Nothing like an arcade emulator and the re-discovery of a favorite video game to make one feel young again. Cheaper than plastic surgery, too.

I know that many of you—though not that many perhaps (which must say something about who my friends are)—will think me a touch mad for rediscovering in recent days an old arcade game called “Galaxians” and seeing this as a kind of right of passage into adulthood. (Of course at age 29 it’s about time for adulthood, isn’t it?)

In straight gaming terms, Galaxians is nothing more than a type of souped up Space Invaders. You control a ship at the bottom of the screen and wave after wave of aliens kamakazi their way toward you as each side tries to shoot down the other. Finish off one wave, start the next. There’s some nifty sound effects to heighten the tension, but at its heart, it’s a very basic game.

So I can only conclude that it’s the memories I’ve subconsciously attached to this thing which make it such a powerful draw. I remember vacations at the Oregon resort of Black Butte with my friend Dave and his family, where Dave and I would hang out at the arcade and pop quarters into the Galaxians machine the way some people go through sunflower seeds. I wasn’t a great player by any stretch (was I? Dave, feel free to correct me if I’m wrong), but I sure recall my Black Butte experiences as wonderful times.

▬▬▬▬▬▬▬▬▬▬

▶ Task objective
Can you pick up the essay above about rediscovering the arcade game Galaxians and continue it from its last sentence?

▶ Stored data
▬▬▬▬▬▬▬▬▬▬

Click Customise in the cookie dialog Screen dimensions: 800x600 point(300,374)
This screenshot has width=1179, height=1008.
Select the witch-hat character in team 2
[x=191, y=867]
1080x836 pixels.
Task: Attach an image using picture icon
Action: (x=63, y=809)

▬▬▬▬▬▬▬▬▬▬

▶ Task answer
I remember saving my allowance for a battery-operated hand-held version of the game. It was something like $45 at the time I bought it, which was, for a young kid in the early ’80s, an incredible extravagance. I played it for weeks, but ultimately the sad reality was that it just wasn’t nearly as good as the arcade original.

Time marched on, and not only was Galaxians replaced by Midway Manufacturing with the inferior Galaga, but I went off to college and lost a lot of the youthful enthusiasm I’d had for arcade games in general. I got busy studying important academic trivia, the vast majority of which I will never use or need in my life, and what little additional spare time I had was used up by other noble pursuits, which is to say partying and girls.

After college I played my share of computer-based video games—not well, but that’s another story—but for the most part, I left the arcade machines alone. I just didn’t have the time or money to spend, I told myself. But the closer to the truth may have been that I didn’t know if I could find the same level of joy that I once did in the arcade machines, and arcade games, I thought, were for kids, not adults like me.

So it was with at least some degree of apprehension that I downloaded the freeware program MacMAME, an arcade game emulator, and the Galaxian arcade game ROM from the Internet a few weeks ago. (By the way, the list of available free arcade game ROMs reads like a all-star roster from the early ’80s: Asteroids, Ms. Pac-Man, Dig Dug, Tempest, Burger Time, Spy Hunter, Tron, etc.)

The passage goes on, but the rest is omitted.